Success and transfer rates
The College Campaign also examined AANHPI students’ success in college, including community college, over a two-, four- and six-year period. Only about 7% of Asian Americans and 5% of NHPI students who enrolled in 2013-14 earned an associate degree or certificate within two years, the report says. The rate increased over a six-year time frame, with 15% of Asian Americans earning a credential.
However, diving deeper into the data shows a range of success rates in the subgroups. For instance, a community college credentials earned over six years was 20% for Vietnamese students, 16% for both Filipinos and Cambodians, 14% for Chinese, 14% for Indians, 12% for Koreans and 9% for Native Hawaiians.

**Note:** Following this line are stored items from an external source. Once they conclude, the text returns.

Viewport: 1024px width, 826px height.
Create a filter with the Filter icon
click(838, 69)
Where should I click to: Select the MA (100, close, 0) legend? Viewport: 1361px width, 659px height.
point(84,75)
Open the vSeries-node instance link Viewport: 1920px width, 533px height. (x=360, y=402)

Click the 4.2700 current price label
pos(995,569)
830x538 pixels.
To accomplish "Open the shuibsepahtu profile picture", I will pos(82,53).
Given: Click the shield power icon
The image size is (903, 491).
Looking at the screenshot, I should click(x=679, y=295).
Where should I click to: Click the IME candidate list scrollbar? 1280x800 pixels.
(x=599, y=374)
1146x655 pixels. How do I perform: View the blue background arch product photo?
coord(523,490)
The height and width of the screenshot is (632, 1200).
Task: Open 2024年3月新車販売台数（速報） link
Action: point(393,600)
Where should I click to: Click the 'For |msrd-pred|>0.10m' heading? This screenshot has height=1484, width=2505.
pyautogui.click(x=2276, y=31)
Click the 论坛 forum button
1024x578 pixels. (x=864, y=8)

The report also breaks down transfer rates over a six-year period among the different groups. It notes that 38% of Asian Americans and 22% of NHPI students enrolling in 2013-14 transferred to a four-year institution within six years. Rates for Chinese and Indian students were 42% each, while only 20% of Native Hawaiians and 19% of Samoan students did so.
California’s efforts to reform developmental education at community colleges appear to have a positive effect on AANHPI students. The percentage of students enrolling in pre-transfer coursework has dropped for all Asian American students, from 18% to 13%, and from 25% to 17% for NHPI students, the report says. The gains in access were seen by students in every subgroup with the AANHPI populations, it notes.
The Campaign also examined undocumented AAHPI students. Though much of the discussion around undocumented individuals focuses on the Latinx population, the report observes that Asians are the fastest-growing undocumented racial group in the U.S. and California. The nearly 447,300 undocumented Asian immigrants in the state — comprising almost one-fifth of California’s undocumented population — come from many different countries, but more than half (52%) come from India and China (26% each). Four of the top 24 countries of origin for DACA recipients are in Asia (South Korea, the Phillipines, India and Pakistan), and Asians represent almost 10% of the population potentially eligible for DACA, the report says.
The Campaign highlighted the work of Asian American and Native American Pacific Islander-serving institutions (AANAPISI). More than half (52%) of all AANHPI community college students enrolled in an AANAPISI in 2018, compared to 43% in 2013. Thirty-five of the state’s 68 colleges and universities that meet the criteria for AANAPISI designation are community colleges. Another 11 are potentially eligible.
The report notes the work of colleges that received AANAPISI grants in 2020 and 2021. For example, Cosumnes River College is using its grant funds to focus on coaching, support services in math and science, and a summer bridge program for AAPI and low-income students. The college is one of six regional community colleges and Sacramento State University that are sharing a $2 million federal AANAPISI grant received last fall.